# Intro; Looking for BC Sailors



## markarsenal (Mar 23, 2015)

Greetings,

I just started taking a sailing class and have only 2 days on the water in English Bay here in Vancouver. I've found that I've got a fairly good grasp of the physics of handling a small boat but admit the terminology is still a challenge for me (I've never been good at second languages).

I'm a recent arrival to Vancouver and looking to find a small, affordable boat and keep it somewhere nearby (Bowen Island is my current fantasy), with the hope of eventually going further and living aboard if I can find a hospitable place (legally-liveaboard-wise rather than necessarily environmentally) in the Gulf Islands.

I've had a fascination with sailing since I was young, spent much time on the water in the lakes in the Sierra Nevada in my native California, and want to set some big goals for the next few years: get a small boat, upgrade it to a larger one (maybe 35' or so), live aboard, sail the west coast AK-CA a few times, then try to make it across an ocean or 3.

Looking for some encouraging words (so far all my non-sailing friends are quite the nay-sayers), especially from local liveaboard sailors and those who spend their time in the colder climates and those who live simple and cheap.

Eager to answer questions about my plans to be better quizzed on what I've considered and what I still need to consider about all these goals and dreams.

Thanks!


----------



## Faster (Sep 13, 2005)

Welcome!

Sounds like you've got a bit of a 'plan' that is workable.. so often we get people posting here that they've always dreamed of sailing, want to learn, buy a perfect blue water boat (for under $10K) and start a circumnavigation by the capes in 4 or 5 weeks' time  

Getting a manageable seaworthy boat for cruising the BC coast is actually easier than ever, boats from the 70s/80s, most/many in good condition, can be had for well under $10,000 up to as much as 30 feet or more.

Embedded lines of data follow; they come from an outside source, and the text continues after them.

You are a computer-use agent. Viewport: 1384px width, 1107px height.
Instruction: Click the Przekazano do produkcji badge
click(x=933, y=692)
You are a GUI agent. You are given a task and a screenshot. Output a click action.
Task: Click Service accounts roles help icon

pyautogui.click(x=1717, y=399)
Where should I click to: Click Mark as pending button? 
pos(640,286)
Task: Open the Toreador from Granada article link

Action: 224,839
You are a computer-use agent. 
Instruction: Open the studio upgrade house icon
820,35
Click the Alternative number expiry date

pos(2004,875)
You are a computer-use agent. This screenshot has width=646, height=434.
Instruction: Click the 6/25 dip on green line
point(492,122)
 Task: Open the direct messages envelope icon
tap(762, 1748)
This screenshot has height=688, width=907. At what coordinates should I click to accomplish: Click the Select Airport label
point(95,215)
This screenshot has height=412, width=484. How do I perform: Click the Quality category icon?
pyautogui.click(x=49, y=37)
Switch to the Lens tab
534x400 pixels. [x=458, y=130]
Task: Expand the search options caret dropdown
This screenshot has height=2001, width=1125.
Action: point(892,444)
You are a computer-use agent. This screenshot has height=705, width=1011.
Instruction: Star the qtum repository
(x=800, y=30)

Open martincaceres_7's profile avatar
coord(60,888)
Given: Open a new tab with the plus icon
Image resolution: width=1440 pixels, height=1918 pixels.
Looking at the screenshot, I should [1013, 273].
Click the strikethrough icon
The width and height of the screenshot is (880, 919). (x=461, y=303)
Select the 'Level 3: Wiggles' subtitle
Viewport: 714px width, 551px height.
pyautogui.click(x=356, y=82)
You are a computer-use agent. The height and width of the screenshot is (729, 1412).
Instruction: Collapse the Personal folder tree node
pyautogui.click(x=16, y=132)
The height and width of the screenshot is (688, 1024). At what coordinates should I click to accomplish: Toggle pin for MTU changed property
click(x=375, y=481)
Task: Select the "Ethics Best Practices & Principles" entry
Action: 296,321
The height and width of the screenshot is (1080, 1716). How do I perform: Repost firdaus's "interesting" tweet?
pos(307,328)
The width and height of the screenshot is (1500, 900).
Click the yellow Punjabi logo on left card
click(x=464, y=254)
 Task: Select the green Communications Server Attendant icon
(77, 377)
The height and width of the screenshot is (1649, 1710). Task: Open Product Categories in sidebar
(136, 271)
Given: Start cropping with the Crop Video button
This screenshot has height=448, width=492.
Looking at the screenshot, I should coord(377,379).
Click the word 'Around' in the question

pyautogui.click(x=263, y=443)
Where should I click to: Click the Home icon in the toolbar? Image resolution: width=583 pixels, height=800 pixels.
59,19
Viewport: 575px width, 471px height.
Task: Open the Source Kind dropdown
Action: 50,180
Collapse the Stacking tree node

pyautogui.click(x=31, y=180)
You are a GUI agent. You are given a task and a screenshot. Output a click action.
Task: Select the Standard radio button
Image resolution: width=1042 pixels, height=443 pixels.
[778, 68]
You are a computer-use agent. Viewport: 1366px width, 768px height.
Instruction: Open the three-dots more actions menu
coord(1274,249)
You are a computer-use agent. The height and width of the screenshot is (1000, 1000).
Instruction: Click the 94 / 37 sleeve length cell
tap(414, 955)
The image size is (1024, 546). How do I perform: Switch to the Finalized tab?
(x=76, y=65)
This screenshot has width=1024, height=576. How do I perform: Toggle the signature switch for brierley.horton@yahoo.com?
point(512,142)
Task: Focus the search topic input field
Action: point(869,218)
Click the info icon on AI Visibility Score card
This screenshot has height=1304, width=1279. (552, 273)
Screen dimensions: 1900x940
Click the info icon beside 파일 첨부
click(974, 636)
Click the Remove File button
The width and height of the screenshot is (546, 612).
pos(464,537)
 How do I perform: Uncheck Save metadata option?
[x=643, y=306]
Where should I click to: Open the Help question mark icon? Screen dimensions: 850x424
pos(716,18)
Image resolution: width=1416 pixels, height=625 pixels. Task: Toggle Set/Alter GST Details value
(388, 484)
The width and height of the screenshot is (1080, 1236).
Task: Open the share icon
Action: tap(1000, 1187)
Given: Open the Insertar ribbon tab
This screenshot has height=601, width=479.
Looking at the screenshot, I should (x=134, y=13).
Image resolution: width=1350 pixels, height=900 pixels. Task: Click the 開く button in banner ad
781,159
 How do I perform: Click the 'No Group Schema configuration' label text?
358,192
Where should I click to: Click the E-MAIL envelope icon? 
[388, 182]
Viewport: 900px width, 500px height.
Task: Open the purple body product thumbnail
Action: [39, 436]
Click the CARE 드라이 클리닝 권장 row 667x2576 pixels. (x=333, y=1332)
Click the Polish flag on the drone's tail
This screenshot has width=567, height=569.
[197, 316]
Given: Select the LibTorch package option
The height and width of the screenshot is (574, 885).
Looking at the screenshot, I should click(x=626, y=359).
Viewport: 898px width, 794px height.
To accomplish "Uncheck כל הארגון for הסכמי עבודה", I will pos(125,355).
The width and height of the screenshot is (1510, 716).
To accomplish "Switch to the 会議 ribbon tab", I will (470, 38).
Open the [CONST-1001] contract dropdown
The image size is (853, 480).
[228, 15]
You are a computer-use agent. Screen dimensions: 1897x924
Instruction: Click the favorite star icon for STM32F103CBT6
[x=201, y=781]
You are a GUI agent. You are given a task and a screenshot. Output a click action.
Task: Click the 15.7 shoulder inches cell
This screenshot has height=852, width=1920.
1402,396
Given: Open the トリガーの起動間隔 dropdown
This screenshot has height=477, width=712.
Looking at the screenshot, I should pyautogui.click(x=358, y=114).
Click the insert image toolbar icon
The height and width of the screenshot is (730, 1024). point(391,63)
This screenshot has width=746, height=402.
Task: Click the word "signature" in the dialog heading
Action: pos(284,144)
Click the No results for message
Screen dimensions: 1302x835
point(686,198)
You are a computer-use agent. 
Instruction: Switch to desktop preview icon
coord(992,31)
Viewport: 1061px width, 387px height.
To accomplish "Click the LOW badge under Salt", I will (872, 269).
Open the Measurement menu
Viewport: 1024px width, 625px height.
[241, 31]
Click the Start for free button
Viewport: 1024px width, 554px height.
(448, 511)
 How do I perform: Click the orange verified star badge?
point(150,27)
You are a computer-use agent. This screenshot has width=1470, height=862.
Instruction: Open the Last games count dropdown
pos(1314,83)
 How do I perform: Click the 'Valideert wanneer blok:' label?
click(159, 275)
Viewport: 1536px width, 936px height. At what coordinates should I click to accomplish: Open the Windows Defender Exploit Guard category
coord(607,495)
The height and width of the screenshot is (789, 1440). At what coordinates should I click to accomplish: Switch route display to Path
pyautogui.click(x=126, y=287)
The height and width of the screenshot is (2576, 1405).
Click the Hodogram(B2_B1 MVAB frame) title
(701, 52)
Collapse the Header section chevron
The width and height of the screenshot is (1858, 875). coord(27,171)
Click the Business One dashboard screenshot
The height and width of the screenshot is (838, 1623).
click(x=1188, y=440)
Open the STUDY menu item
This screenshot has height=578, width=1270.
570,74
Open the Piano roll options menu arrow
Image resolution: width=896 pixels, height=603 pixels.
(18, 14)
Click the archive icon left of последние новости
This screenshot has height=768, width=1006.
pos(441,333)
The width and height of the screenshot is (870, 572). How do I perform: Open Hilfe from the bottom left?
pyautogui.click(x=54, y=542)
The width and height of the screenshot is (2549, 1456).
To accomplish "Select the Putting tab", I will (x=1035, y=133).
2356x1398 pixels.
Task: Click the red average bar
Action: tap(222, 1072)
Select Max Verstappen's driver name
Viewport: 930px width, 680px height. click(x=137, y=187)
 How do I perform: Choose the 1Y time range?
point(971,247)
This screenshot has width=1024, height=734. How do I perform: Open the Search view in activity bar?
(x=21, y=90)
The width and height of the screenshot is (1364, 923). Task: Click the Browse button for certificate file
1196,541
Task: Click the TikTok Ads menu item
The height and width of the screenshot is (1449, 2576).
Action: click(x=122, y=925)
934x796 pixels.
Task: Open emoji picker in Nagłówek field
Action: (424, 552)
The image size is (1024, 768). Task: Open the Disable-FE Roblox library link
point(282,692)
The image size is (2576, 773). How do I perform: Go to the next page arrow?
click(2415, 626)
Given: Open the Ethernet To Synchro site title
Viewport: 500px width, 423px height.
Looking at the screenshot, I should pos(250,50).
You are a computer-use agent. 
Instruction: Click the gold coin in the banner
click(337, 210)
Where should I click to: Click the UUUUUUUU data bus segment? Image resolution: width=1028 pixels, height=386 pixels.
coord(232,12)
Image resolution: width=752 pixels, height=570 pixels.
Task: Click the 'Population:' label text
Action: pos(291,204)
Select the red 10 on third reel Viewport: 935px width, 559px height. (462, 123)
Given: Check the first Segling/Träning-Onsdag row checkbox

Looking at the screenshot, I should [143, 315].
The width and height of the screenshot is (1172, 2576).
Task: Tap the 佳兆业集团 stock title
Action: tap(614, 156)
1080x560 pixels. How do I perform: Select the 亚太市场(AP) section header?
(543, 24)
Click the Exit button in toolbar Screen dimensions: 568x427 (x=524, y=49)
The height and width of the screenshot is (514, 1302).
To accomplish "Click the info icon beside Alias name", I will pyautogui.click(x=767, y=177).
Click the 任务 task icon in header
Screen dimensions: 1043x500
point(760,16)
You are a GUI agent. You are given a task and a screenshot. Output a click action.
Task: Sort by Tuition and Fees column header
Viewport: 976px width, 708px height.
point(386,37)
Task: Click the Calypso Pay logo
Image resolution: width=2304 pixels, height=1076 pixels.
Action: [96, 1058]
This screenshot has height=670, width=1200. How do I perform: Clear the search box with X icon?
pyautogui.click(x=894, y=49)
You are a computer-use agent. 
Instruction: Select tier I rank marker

Boats now 30 years old and over are selling for prices that often belie the equipment on board (in your favour, not the seller's) and/or the condition they are in. Still need to keep your eyes open and check them out, but they are out there.

BC is an ideal learning ground.. enough weather/semi open water to earn your stripes, and probably unparalleled numbers of anchorages, marinas, parks that make the destinations such valuable bonuses to the actual sailing you'll encounter. 

Best of luck in your endeavours... let me know if you want a second pair of eyes for that first boat you're considering...


----------



## MikeOReilly (Apr 12, 2010)

Welcome Mark, I'm not in your neighbourhood, but I am a "cold water cruiser (Great Lakes for now). I have sailed out of Vancouver. You have a wonderful cruising ground all around you.

Ignore the naysayers. Your plan is far from crazy. Go at your own pace. Learn, and grow your skills and your boat. As Faster says, there are lots of good boats to be had in the 30' range, and they won't cost you a Vancouver mortgage to get them .

If you're interested in frugal sailing and cruising you should check out the http://www.sailnet.com/forums/gener...5073-voyaging-$500-per-month.html#post2662050 thread. It's been going on for a long time, and most questions have been asked, and answered over and over, but there is always room new perspectives. You'll find there is a vast resource of experience here on SN. If you can ask a specific question, you'll usually get good responses.


----------



## jackdale (Dec 1, 2008)

Welcome to Canada, eh.

The West Coast is a great place to learn to sail. Navigation can be a bit tough with lots of rocks that are charted but not marked. The tides and currents can be challenging, but you can also take advantage of them. Anyone can sail in big winds, the light winds of summer will really teach you how to sail.

Your plan is quite doable. You might also try some racing; there is a fairly active sailing community with everything from round the buoys to around Vancouver Island, which goes this June. 

The biggest issue to finding moorage.

Lessons are great start, especially coastal navigation. Make sure you get your Pleasure Craft Operator's card and your Restricted Operator's Certificate (M) - the latter is your VHF license. 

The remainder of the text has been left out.